§ **AIM OF THE EXERCISE**:
Leave out the pictures, then return the records word for word.
-- -- --
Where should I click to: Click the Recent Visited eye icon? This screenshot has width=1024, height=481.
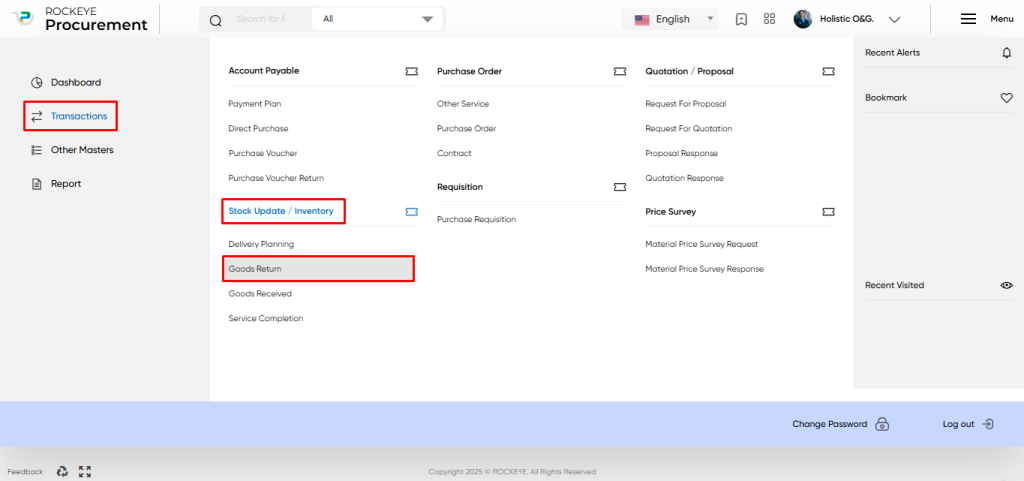(x=1006, y=285)
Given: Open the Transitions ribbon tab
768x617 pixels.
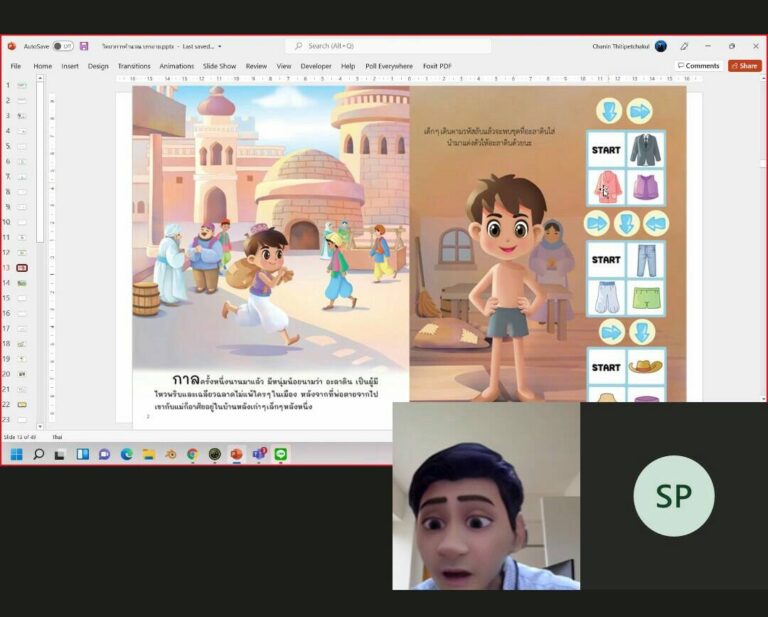Looking at the screenshot, I should pos(134,66).
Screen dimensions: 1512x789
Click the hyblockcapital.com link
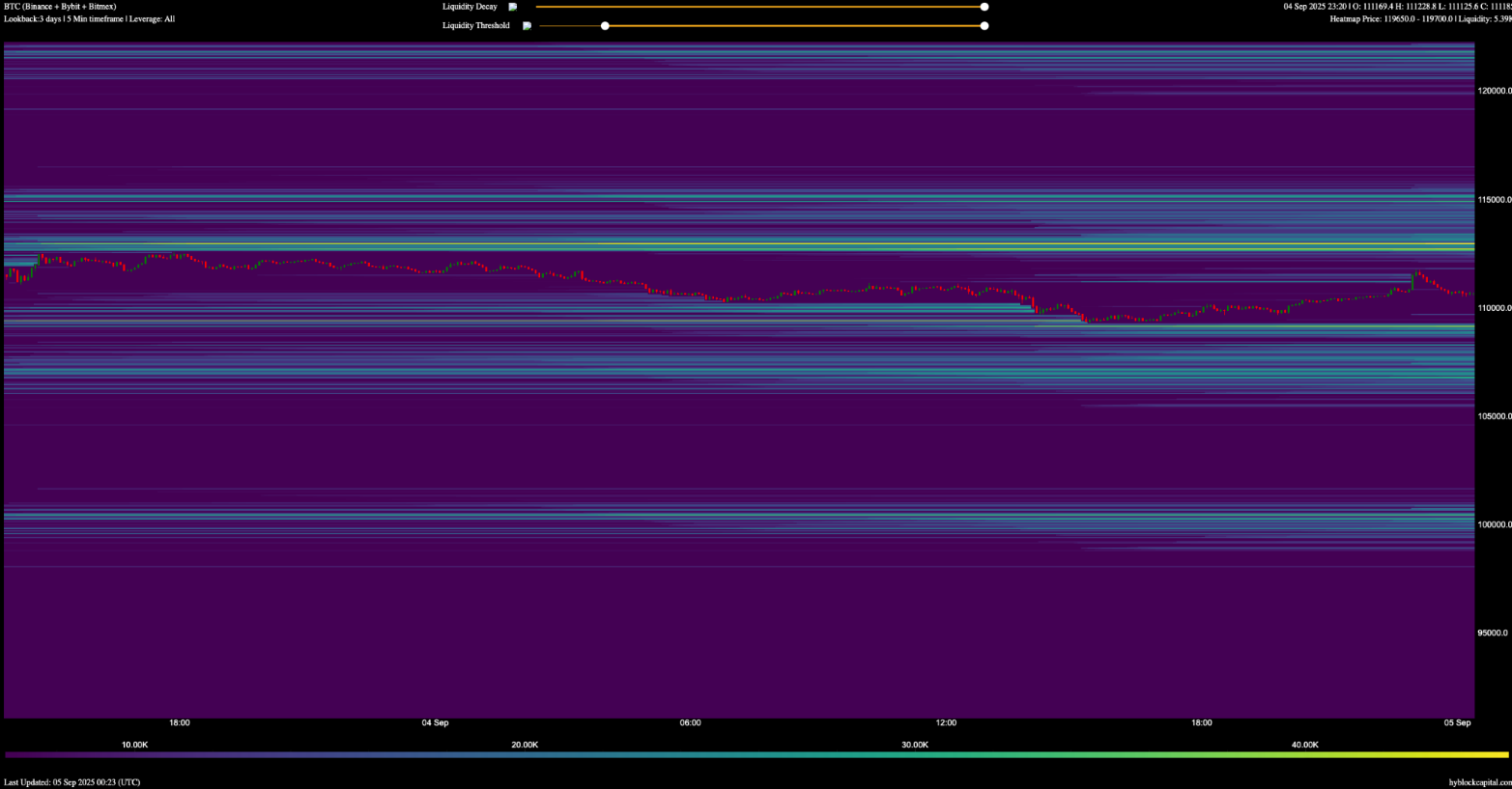tap(1479, 782)
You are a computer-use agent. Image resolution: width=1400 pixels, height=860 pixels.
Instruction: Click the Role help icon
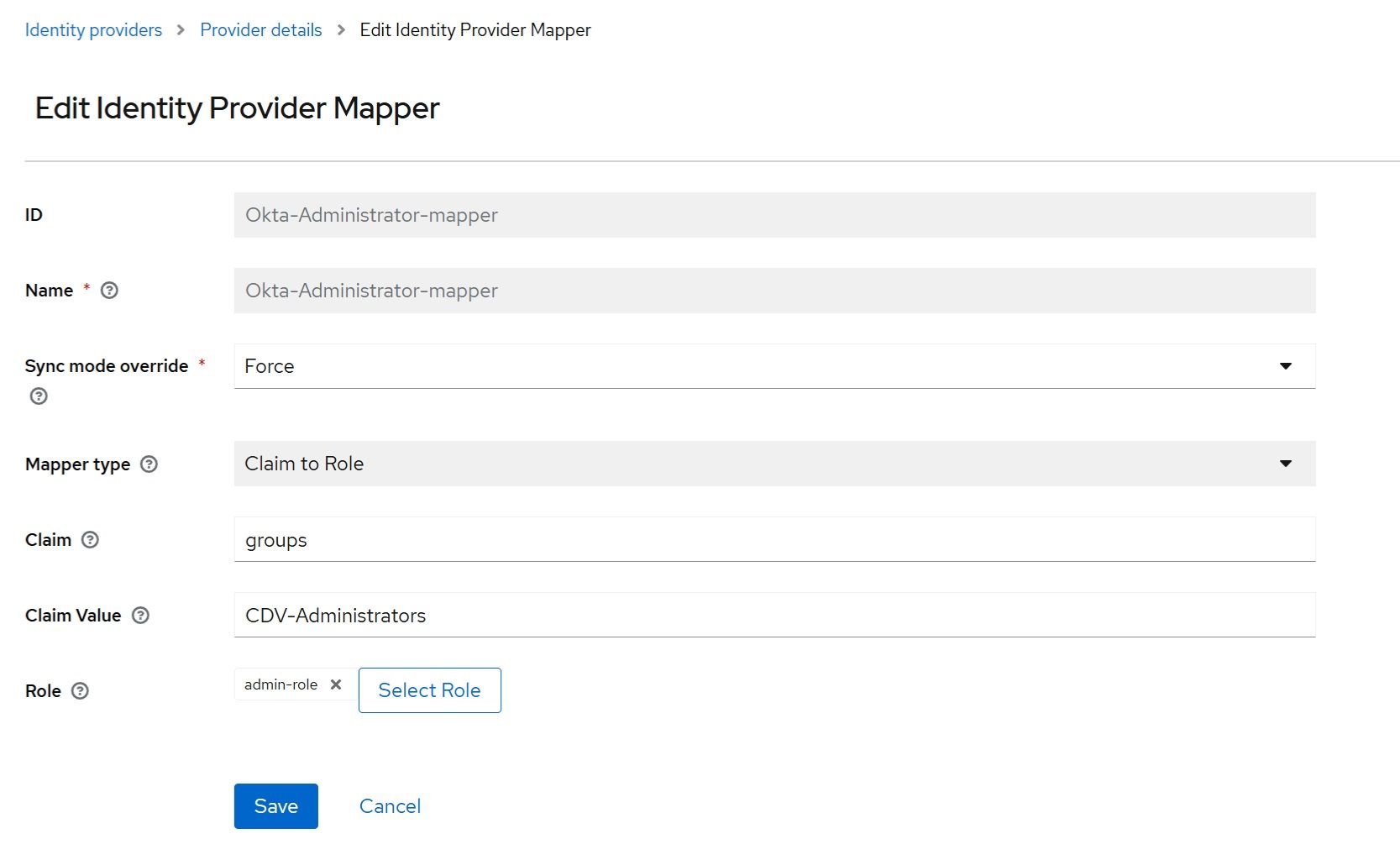(80, 691)
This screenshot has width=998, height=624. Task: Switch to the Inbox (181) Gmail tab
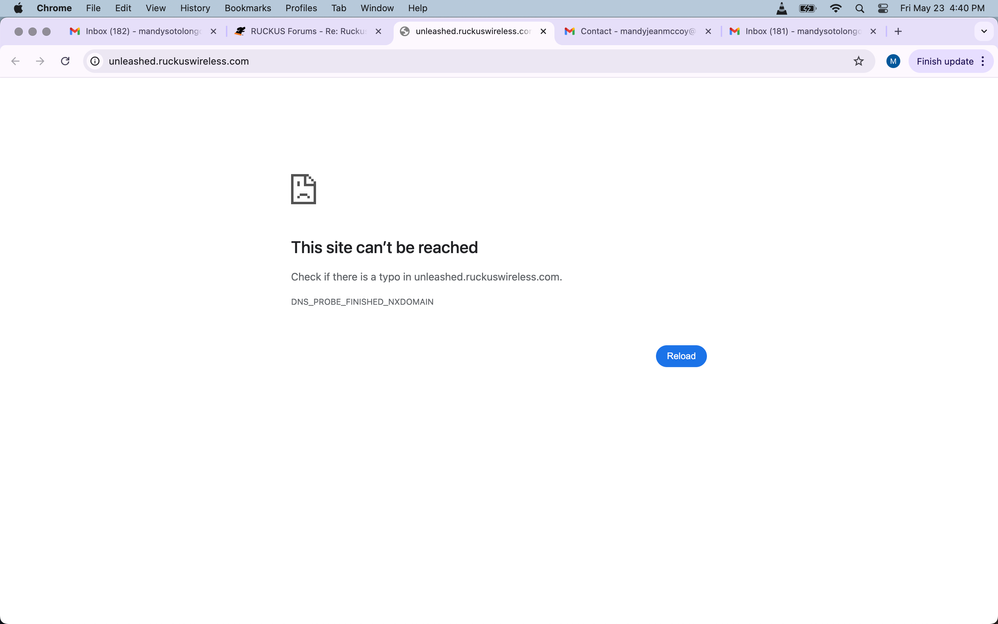pyautogui.click(x=795, y=31)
-- -- --
§ **EXERCISE OUTPUT**:
Where should I click to: Click the Recent Visited eye icon? This screenshot has width=1024, height=481.
(x=1006, y=285)
Given: Open the Transitions ribbon tab
768x617 pixels.
Looking at the screenshot, I should pos(134,66).
Screen dimensions: 1512x789
Click the hyblockcapital.com link
tap(1479, 782)
You are a computer-use agent. Image resolution: width=1400 pixels, height=860 pixels.
Instruction: Click the Role help icon
(80, 691)
This screenshot has width=998, height=624. Task: Switch to the Inbox (181) Gmail tab
pyautogui.click(x=795, y=31)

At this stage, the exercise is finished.